Where was the waiter born? How did he come here? Has he any hope of getting away from here? Does he ever receive a letter, or take a ride upon the railway, or see anything but the Dodo? Perhaps he has seen the Berlin Wool. He appears to have a silent sorrow on him, and it may be that. He clears the table; draws the dingy curtains of the great bow window, which so unwillingly consent to meet, that they must be pinned together; leaves me by the fire with my pint decanter, and a little thin funnel-shaped wine-glass, and a plate of pale biscuits - in themselves engendering desperation.
No book, no newspaper! I left the Arabian Nights in the railway carriage, and have nothing to read but Bradshaw, and 'that way madness lies.' Remembering what prisoners and ship-wrecked mariners have done to exercise their minds in solitude, I repeat the multiplication table, the pence table, and the shilling table: which are all the tables I happen to know. What if I write something? The Dodo keeps no pens but steel pens; and those I always stick through the paper, and can turn to no other account.

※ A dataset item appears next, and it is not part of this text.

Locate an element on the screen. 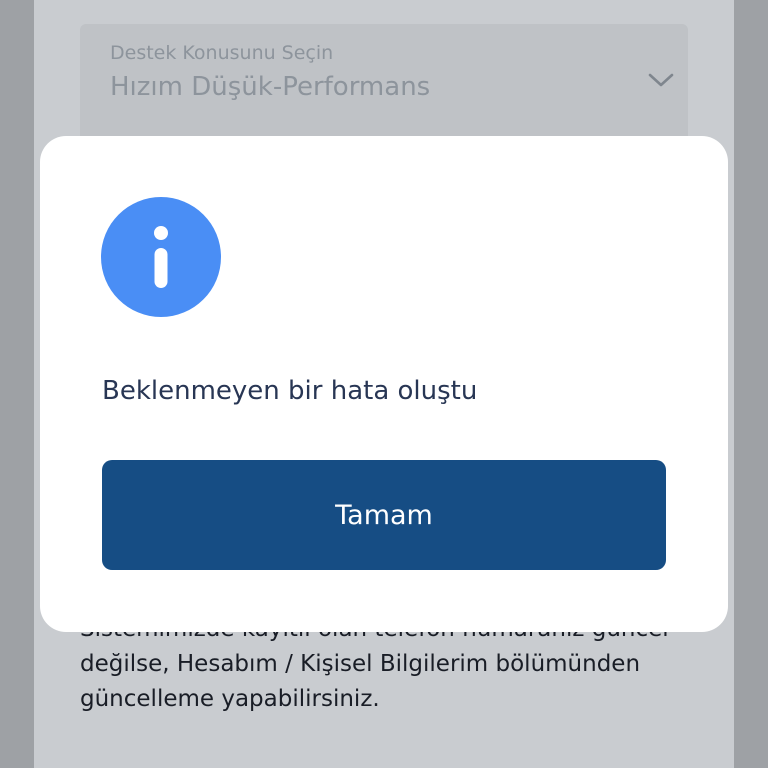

What am I to do? Even if I could have the bandy-legged baby knocked up and brought here, I could offer him nothing but sherry, and that would be the death of him. He would never hold up his head again if he touched it. I can't go to bed, because I have conceived a mortal hatred for my bedroom; and I can't go away, because there is no train for my place of destination until morning. To burn the biscuits will be but a fleeting joy; still it is a temporary relief, and here they go on the fire! Shall I break the plate? First let me look at the back, and see who made it.